禁止 ip 1.2.3.4 访问服务器
1 | firewall-cmd --permanent --add-rich-rule="rule family=ipv4 source address=1.2.3.4 drop" |
最后一个 drop 的效果,不返回结果给请求地址,所以客户端会等待直至超时。
移除 ip 禁止访问规则
1 | firewall-cmd --permanent --remove-rich-rule 'rule family="ipv4" source address="1.2.3.4" drop' |
列出所有规则
1 | firewall-cmd --list-all |
reject 和 drop 的区别
在firewalld中,DROP很简单就是直接丢弃数据,并不反馈任何回应。需要Client等待超时,Client容易发现自己被防火墙所阻挡。而REJECT则会更为礼貌的返回一个拒绝(终止)数据包(TCP FIN或UDP-ICMP-PORT-UNREACHABLE),明确的拒绝对方的连接动作。

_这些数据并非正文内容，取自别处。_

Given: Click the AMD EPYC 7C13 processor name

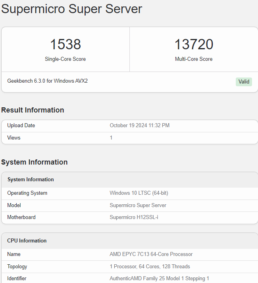Looking at the screenshot, I should [x=151, y=254].
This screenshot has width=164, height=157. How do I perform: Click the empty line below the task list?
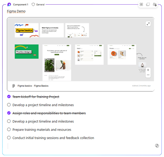point(78,146)
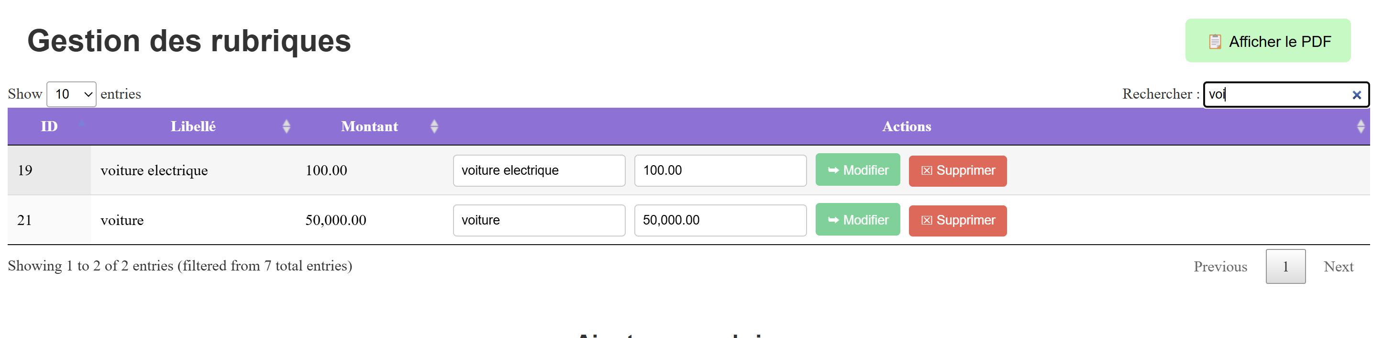Go to Next page

coord(1338,266)
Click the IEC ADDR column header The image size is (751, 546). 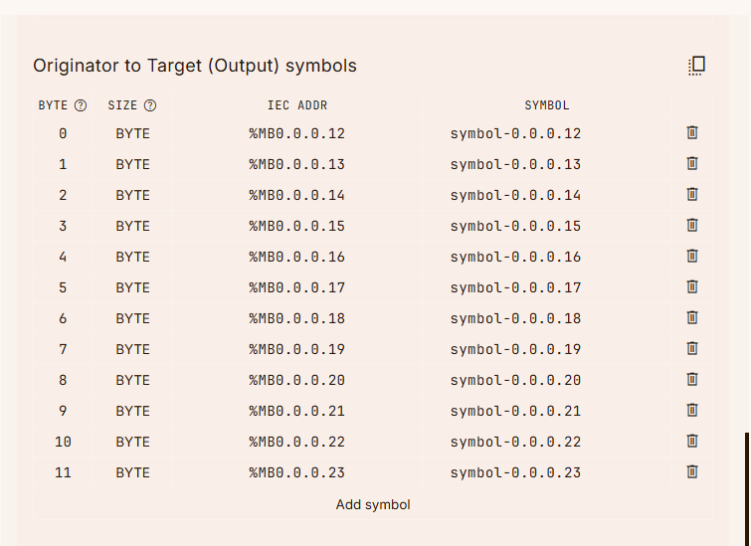(x=297, y=105)
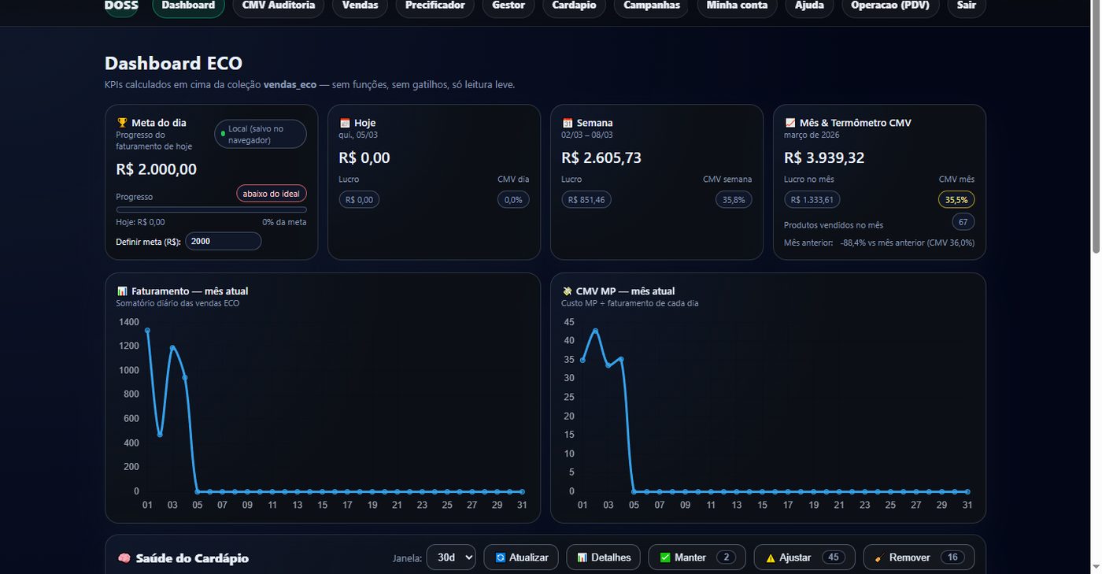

连接马上断开,Client会认为访问的主机不存在。
至于使用DROP还是REJECT更合适请大家根据自己的使用场景进行选择, REJECT是一种更符合规范的处理方式,并且在可控的网络环境中,更易于诊断和调试网络/防火墙所产生的问题;而DROP则提供了更高的防火墙安全性和少许的效率提高,但是由于DROP不很规范(不很符合TCP连接规范)的处理方式,可能会对你的网络造成一些不可预期或难以诊断的问题。因为DROP虽然单方面的中断了连接,但是并不返回任何拒绝信息,因此连接客户端将被动的等到tcp session超时才能判断连接是否成功。
在部署防火墙时,如果是面向企业内部(或部分可信任网络),那么最好使用规范的REJECT方法,对于需要经常变更或调试规则的网络也是如此;而对于面向危险的Internet/Extranet的防火墙,则有必要使用更为粗暴但是安全的DROP方法,可以在一定程度上延缓攻击的进度或难度。